**EXERCISE PROMPT**. Can you rewrite the lines of the records from the one containing "Open ΕΟΠΥΥ Συγκεντρωτική print icon" through the end of the records, both included, with "print icon" changed to "printer button" and nothing else altered, leaving out the pictures?

— Begin —

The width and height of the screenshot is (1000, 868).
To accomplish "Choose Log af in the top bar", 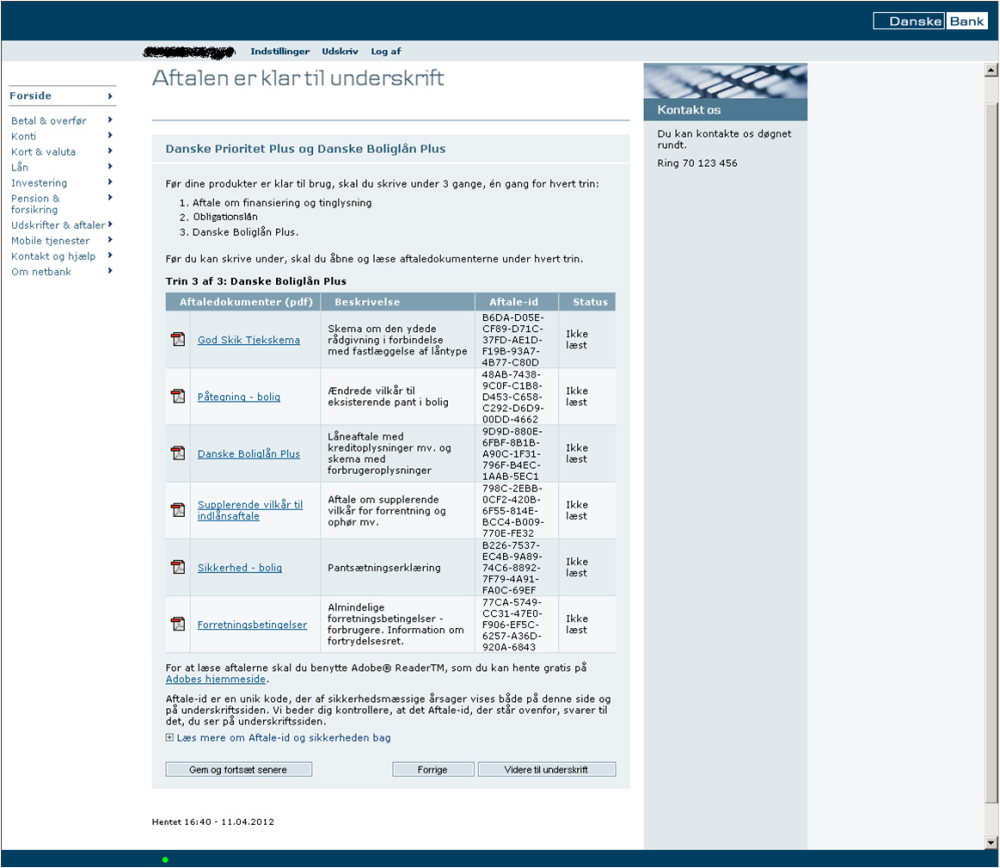I will 386,51.
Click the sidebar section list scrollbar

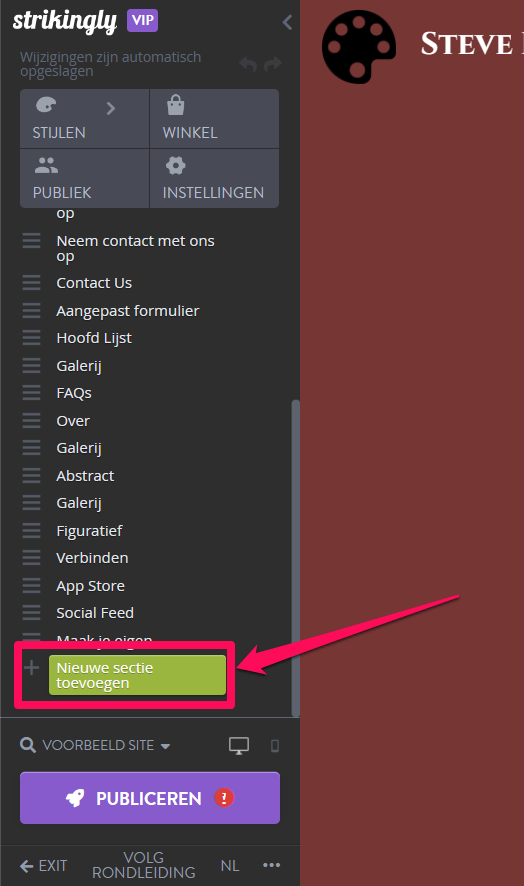click(295, 558)
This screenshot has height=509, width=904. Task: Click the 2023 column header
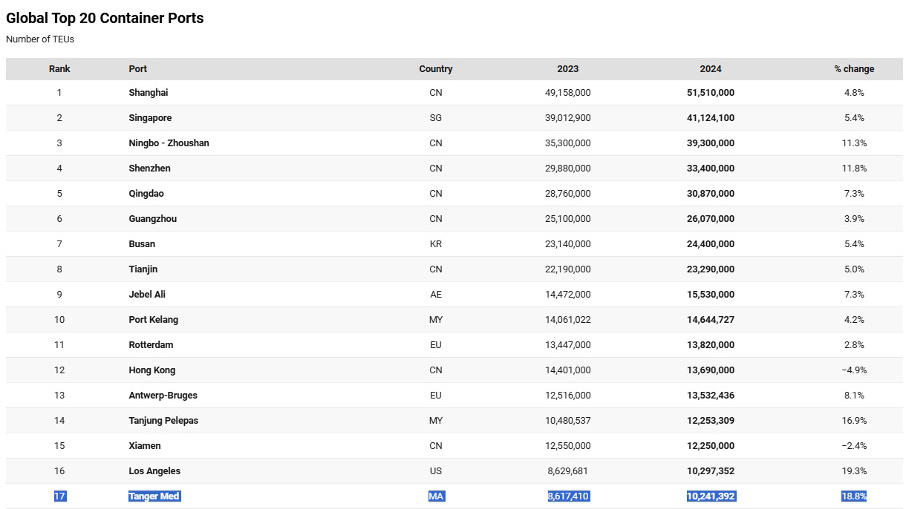pos(568,69)
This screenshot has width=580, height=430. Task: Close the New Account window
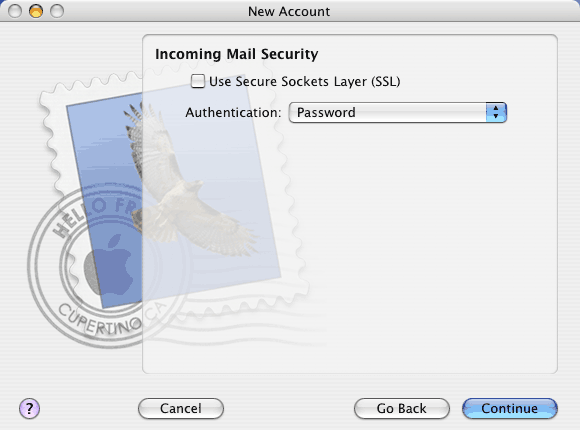point(15,11)
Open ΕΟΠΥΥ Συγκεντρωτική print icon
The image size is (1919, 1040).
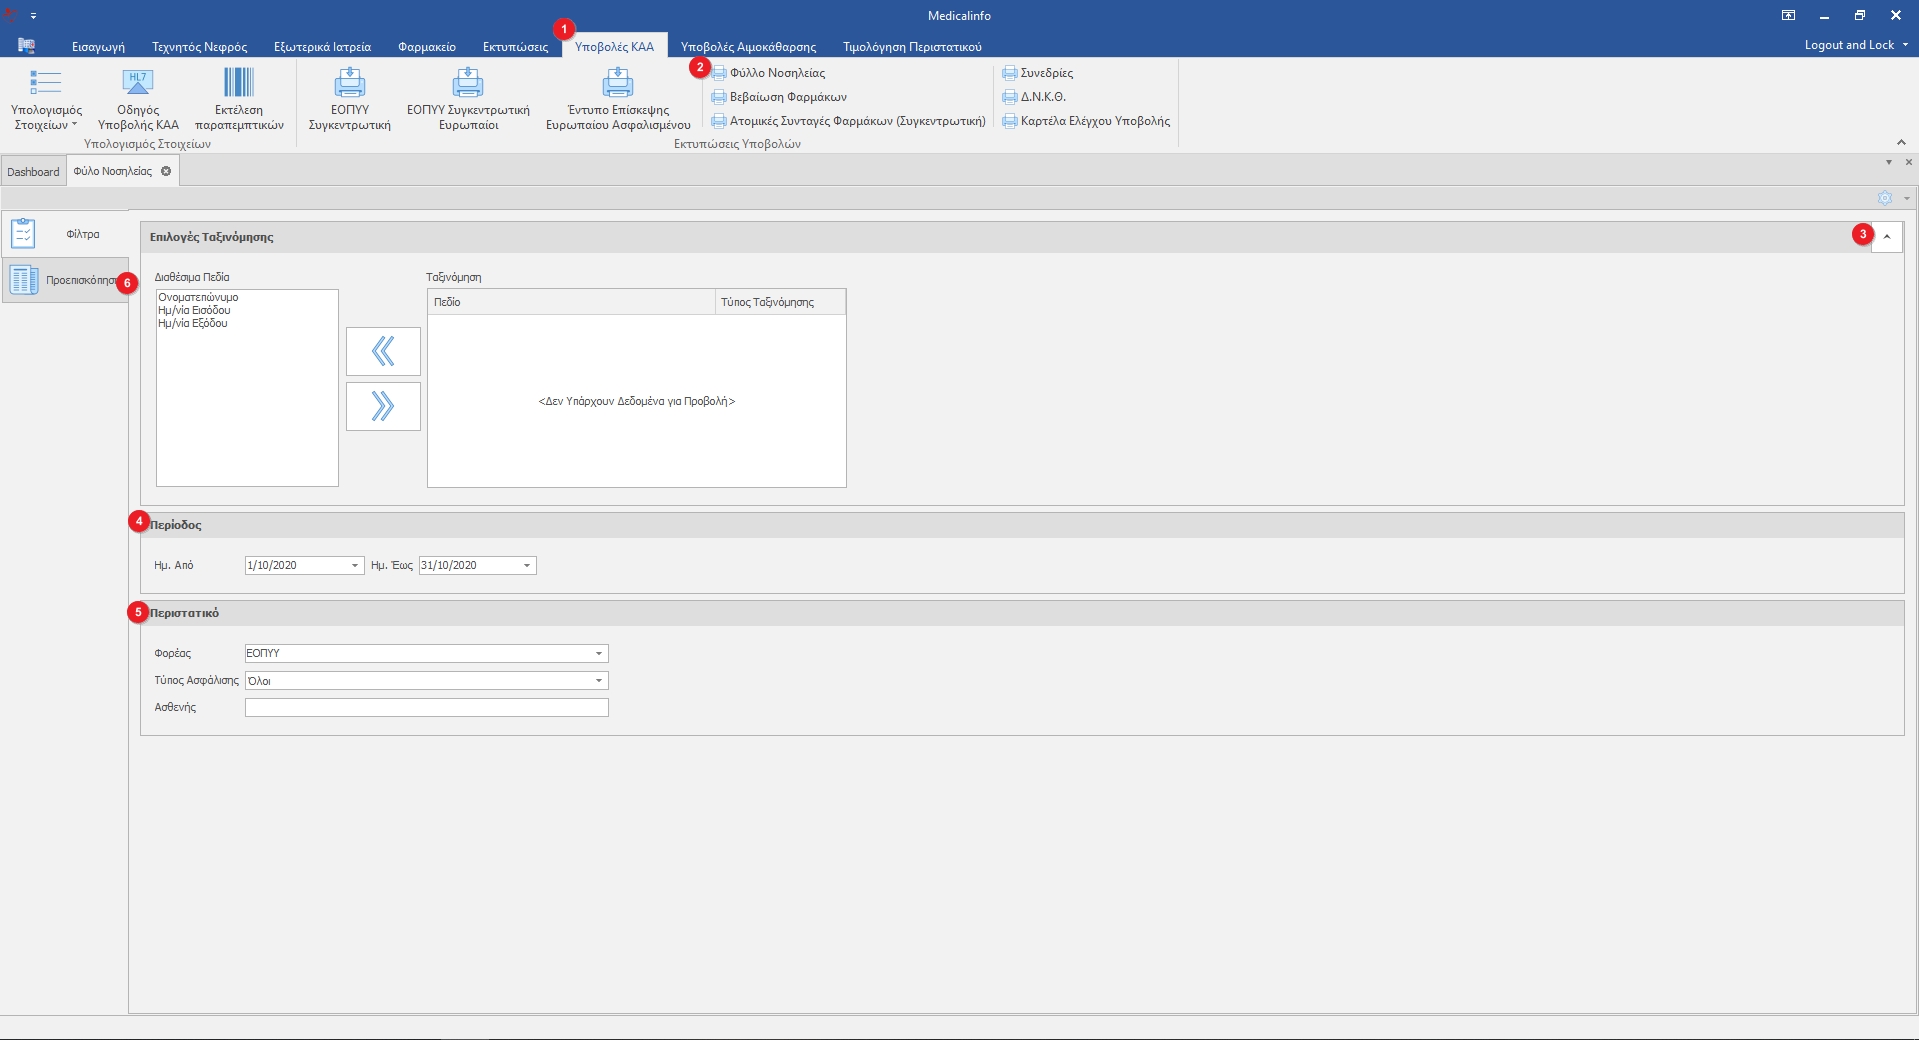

— End —

**EXERCISE RESULT**.
Open ΕΟΠΥΥ Συγκεντρωτική printer button
The image size is (1919, 1040).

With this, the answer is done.